His latest is an interview at AlterNet, with editor Joshua Holland, called “American Right-Wingers Are No Longer Conservative – They’re Extremists.” Oooh! Well, we can’t have that!

Extremist is one of the commissar’s favorite words. Nothing gets under the thought controller’s skin more than an uppity peon who thinks there might be more to political philosophy than John Kerry and Mitch McConnell. Be satisfied with the range of debate we allow you, citizen. Any opinion a reasonable person might want to hold can be found in that yawning chasm that separates these two men. You have an opinion that differs from both of them, you say? Why, you’re an extremist.

Millhiser and Holland are appalled at conservatives’ lack of respect for “long-standing precedent” and “venerable tradition.” (These would make excellent rebukes of Socrates and Copernicus, I note in passing.)
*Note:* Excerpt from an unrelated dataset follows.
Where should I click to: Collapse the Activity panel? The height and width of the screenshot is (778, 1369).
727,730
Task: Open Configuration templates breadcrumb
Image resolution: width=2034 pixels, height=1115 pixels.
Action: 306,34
Falsehoods and abuses, we are to believe, become truths and virtues if perpetrated long enough. And for heaven’s sake,venerable tradition? Is this what AlterNet, which advocates social policy that would have horrified even the left-liberals of two generations ago, is now pretending to favor?
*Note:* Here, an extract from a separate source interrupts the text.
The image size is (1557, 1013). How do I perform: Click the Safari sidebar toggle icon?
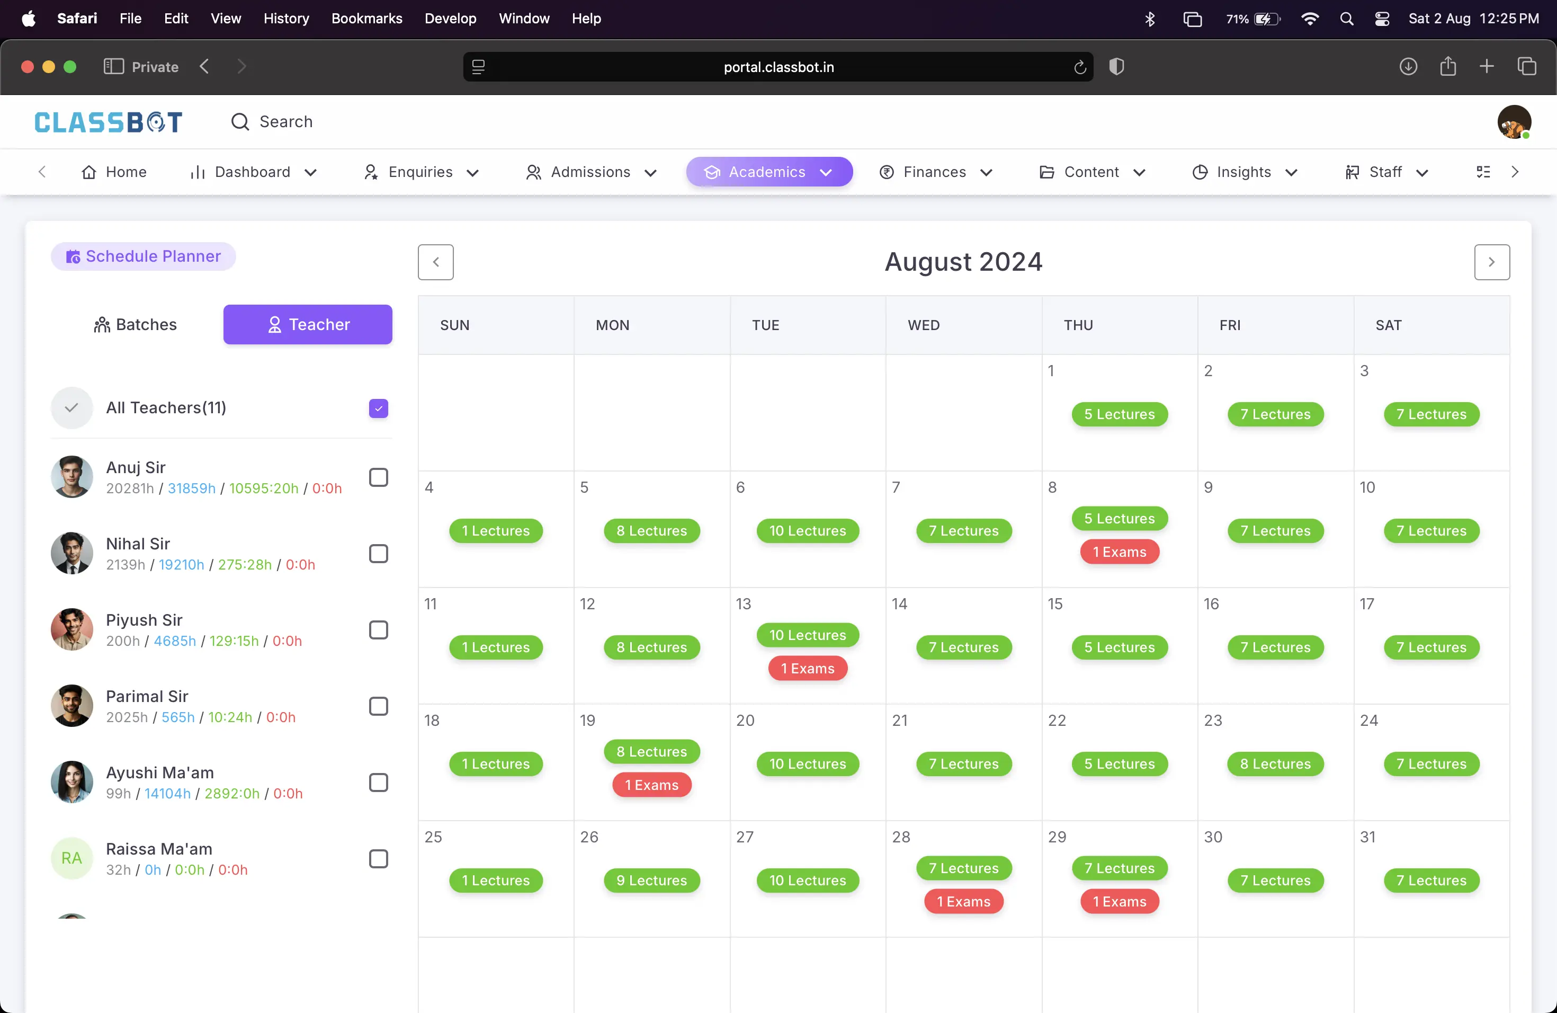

Of course, Millhiser does not care one whit about “precedent” and “tradition,” else he would be writing articles about the risible jurisprudence of the New Deal Court and its transparently political departures from longstanding precedent. What Millhiser cares about are nationalism and government power, just like the neoconservatives he pretends to oppose. Law school taught him the nationalist theory of the Union, and he is going to defend this preposterous notion come what may.

So in the interview we are treated to the following analysis. Some Tea Party groups are attempting to resist government power in unapproved ways. Some of them even think the states can nullify unconstitutional laws. This makes them reactionaries. If they were real conservatives, they would roll over and die like the good losers left-liberals expect them to be.
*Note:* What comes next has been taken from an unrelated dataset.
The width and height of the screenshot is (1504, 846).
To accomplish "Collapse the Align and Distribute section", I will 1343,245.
According to Millhiser, these conservatives supposedly have a faulty understanding of the Tenth Amendment:

About four years ago, you started to hear these weird noises about how things violate the 10th Amendment. And not just, you know, the Affordable Care Act – that’s when they made this argument over and over again – but it was also people claiming that Medicare violates the 10th Amendment. Social Security violates the 10th Amendment. And what I started to hear at these Tea Party rallies that were popping up is speakers got up and they were saying things that very closely resembled this discredited constitutional theory that existed about 100 years ago. At the time, it led to child-labor laws getting struck down, it allowed pretty much any law protecting unions getting struck down, that led to minimum wage getting struck down – all of these essential worker protections getting struck down…. And while we were asleep at the switch, they were writing books and they were educating their partisans about how awesome it would be if we had this crazy theory of the 10th Amendment, and then I guess we wouldn’t have to be stuck with these terrible child-labor laws anymore.

As usual with Millhiser, it is enough for him simply to point out his opponents’ view; he need not trouble himself to refute it. So we never actually learn why these people are wrong to read the Tenth Amendment the way they do, apart from the fact that this reading makes Ian Millhiser unhappy. Theirs is a “discredited constitutional theory.” Discredited by what? By anything relevant?